◆ What is required:
Among the lines below, copy each one in which "Viewport" appears.

◆ Excerpted records:
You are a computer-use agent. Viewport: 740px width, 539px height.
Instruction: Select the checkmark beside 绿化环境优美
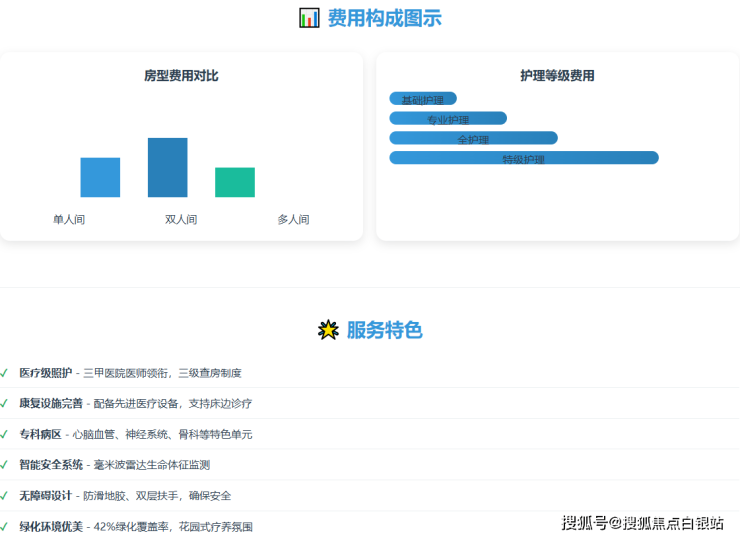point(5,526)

==

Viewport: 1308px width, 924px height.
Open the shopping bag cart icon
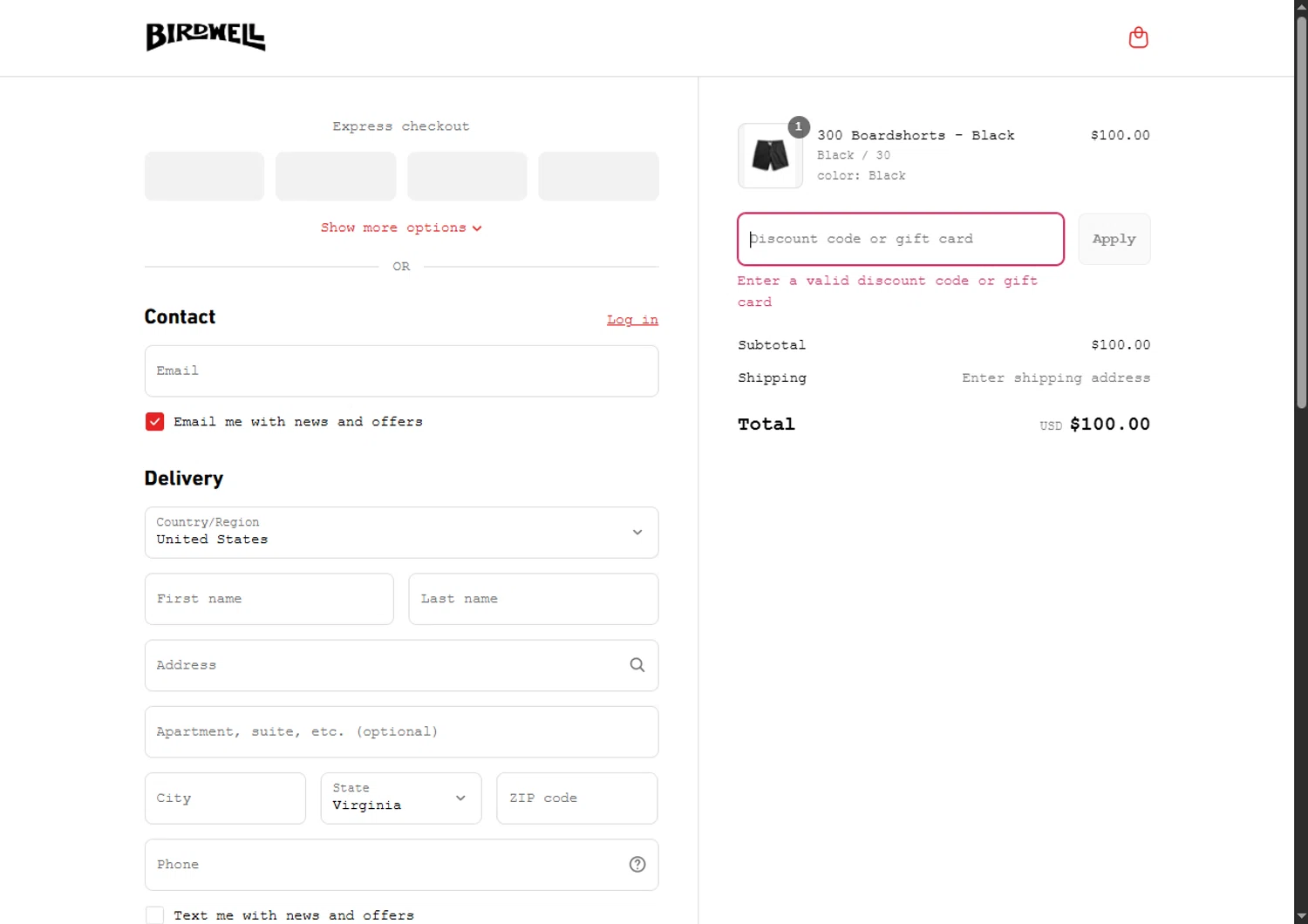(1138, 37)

◆ Solution to the exercise:
You are a computer-use agent. Viewport: 740px width, 539px height.
Viewport: 1308px width, 924px height.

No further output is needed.